=== Excerpt ===

The Potential Impact of Investigational Therapies
Innovative therapies for ovarian cancer, including engineered T cells and antibody-drug conjugates, show promise in improving patient outcomes.
Episodes in this series

Video content is prompted by the following: Future Potential of Novel Therapeutic Approaches
Key Discussion Points:
- TROP-2 ADCs
- Multiple TROP-2 ADCs in development, including sacituzumab govitecan and datopotamab deruxtecan
- Most require weekly or every-15-day dosing schedules vs 21-day dosing for other ADCs
- Clinical development decisions likely to be influenced by biomarker selection, toxicity profiles, and patient convenience factors
- Additional ADC Development
- Multiple targeted ADCs in clinical development (catherin-6, folate, claudin-6, B7H4)
- Next generation agents like IMGN-151 (biparatopic folate–targeted with different microtubule toxin)

=== Data records ===

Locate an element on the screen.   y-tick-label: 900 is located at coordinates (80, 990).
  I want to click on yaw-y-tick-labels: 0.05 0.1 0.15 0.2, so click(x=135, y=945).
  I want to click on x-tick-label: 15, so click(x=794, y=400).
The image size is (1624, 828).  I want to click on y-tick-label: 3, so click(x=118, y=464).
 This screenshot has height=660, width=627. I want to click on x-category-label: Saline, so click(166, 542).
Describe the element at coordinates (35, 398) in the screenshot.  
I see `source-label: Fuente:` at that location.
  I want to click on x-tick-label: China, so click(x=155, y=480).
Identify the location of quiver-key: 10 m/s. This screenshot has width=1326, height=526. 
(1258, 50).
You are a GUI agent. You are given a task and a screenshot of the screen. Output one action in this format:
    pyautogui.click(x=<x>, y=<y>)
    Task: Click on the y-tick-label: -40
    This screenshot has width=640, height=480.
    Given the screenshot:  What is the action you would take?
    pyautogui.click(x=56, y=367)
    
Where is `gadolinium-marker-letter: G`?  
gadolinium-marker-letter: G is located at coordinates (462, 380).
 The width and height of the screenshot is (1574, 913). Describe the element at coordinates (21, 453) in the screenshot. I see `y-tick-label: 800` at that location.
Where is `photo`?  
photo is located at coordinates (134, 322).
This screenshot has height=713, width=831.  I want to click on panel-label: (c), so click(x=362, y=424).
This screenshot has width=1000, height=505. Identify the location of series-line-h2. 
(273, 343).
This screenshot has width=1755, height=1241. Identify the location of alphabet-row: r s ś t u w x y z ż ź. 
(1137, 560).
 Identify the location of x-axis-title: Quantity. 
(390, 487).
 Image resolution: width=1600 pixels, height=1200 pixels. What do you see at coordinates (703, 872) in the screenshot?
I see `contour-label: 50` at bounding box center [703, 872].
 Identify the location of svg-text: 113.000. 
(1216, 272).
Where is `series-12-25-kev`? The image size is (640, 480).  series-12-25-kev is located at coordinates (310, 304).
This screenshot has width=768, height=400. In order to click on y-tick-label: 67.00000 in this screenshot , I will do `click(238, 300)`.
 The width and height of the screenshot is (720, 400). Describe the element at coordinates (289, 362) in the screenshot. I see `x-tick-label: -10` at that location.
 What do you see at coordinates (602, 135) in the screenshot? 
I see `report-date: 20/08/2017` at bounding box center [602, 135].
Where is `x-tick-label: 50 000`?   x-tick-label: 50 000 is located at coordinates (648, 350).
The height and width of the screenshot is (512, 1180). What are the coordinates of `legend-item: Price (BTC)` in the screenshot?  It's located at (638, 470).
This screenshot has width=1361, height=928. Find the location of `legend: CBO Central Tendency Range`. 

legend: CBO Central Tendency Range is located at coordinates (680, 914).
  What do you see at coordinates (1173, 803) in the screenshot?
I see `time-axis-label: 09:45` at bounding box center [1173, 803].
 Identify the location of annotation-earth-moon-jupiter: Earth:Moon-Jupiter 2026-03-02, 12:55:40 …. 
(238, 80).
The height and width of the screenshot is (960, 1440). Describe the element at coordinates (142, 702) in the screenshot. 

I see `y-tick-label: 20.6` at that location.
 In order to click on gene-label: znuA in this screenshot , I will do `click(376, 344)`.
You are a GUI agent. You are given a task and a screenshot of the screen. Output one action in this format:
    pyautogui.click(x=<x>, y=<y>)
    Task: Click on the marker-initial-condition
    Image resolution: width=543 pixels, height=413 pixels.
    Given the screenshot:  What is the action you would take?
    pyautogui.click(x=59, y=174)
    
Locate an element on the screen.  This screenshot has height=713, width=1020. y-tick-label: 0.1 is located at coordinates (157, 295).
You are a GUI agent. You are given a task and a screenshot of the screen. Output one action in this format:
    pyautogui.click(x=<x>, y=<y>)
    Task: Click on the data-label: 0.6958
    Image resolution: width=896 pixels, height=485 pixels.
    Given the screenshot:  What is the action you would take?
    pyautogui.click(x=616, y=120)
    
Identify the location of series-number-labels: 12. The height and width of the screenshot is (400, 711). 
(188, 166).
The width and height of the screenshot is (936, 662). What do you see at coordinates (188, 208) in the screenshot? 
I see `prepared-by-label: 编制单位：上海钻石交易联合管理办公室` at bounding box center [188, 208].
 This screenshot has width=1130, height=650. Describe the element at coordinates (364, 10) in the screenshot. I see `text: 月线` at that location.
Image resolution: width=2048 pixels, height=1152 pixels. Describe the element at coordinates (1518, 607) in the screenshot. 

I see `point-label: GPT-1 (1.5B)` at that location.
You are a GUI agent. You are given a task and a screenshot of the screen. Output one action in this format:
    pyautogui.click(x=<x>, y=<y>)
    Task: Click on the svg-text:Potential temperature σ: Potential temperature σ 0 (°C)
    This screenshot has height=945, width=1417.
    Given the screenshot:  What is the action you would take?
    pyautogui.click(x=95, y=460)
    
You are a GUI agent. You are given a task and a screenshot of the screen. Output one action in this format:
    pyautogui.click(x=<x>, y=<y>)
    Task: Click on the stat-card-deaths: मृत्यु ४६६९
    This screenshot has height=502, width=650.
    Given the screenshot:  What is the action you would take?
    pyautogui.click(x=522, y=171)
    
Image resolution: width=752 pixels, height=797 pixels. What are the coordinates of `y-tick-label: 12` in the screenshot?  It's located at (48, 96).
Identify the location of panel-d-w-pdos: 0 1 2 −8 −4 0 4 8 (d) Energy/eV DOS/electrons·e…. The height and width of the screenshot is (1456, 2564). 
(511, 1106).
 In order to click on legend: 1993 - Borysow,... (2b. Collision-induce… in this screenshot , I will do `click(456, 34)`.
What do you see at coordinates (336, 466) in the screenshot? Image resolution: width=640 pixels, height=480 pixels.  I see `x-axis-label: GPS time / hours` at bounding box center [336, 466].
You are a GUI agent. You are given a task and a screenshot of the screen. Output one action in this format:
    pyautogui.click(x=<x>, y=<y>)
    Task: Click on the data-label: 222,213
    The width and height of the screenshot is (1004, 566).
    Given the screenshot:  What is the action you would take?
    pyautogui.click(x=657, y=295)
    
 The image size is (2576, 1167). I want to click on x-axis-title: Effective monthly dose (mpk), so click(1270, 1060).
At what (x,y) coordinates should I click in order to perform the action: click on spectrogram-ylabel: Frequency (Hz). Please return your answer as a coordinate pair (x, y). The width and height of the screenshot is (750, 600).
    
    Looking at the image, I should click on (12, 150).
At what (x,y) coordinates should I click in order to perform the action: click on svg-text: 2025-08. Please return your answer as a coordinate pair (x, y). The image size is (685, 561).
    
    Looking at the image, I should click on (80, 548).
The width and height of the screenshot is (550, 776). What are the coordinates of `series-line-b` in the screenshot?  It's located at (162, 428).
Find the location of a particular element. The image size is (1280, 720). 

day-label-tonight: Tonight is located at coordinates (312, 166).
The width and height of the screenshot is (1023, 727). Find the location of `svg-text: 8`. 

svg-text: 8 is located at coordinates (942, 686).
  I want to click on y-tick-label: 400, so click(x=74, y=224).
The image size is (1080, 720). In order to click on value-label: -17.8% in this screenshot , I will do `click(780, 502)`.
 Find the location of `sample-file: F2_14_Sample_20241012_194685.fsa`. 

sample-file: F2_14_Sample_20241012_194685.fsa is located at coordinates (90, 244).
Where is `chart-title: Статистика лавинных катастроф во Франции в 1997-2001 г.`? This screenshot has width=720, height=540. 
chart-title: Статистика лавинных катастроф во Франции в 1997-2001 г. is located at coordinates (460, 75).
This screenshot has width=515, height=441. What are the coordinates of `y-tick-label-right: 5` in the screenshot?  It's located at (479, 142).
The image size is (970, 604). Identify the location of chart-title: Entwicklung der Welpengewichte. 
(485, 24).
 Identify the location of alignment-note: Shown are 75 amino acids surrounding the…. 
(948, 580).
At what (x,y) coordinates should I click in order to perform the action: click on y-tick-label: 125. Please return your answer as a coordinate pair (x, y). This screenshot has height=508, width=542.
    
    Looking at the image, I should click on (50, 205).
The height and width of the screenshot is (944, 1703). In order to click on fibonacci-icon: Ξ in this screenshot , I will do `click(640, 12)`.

===

### [Exercises to complete]
**A)** List every drug agent named in the page on investigational ovarian cancer therapies.
**B)** Carry on the page on investigational ovarian cancer therapies from its last point.

### [Task results]
**A)** sacituzumab govitecan, datopotamab deruxtecan, IMGN-151

**B)**
- Selection criteria may shift toward safety and patient experience if efficacy appears similar
- Cellular Therapies
- Engineered T-cells showing more promise than CAR T in ovarian cancer
- CAR-NK cells potentially more promising than CAR T
- Manufacturing challenges include extended production time and patient selection issues
Notable Insights:
“CAR T, the limitation with ovary is that a lot of our proteins are intracellular proteins...but CAR-NK may be a completely different ballgame for us.”
“The challenge with [cellular therapies] is...you can’t leave people just sitting around for 2 months waiting for manufacture of cells who have kind of actively growing disease. It’s not ethical.”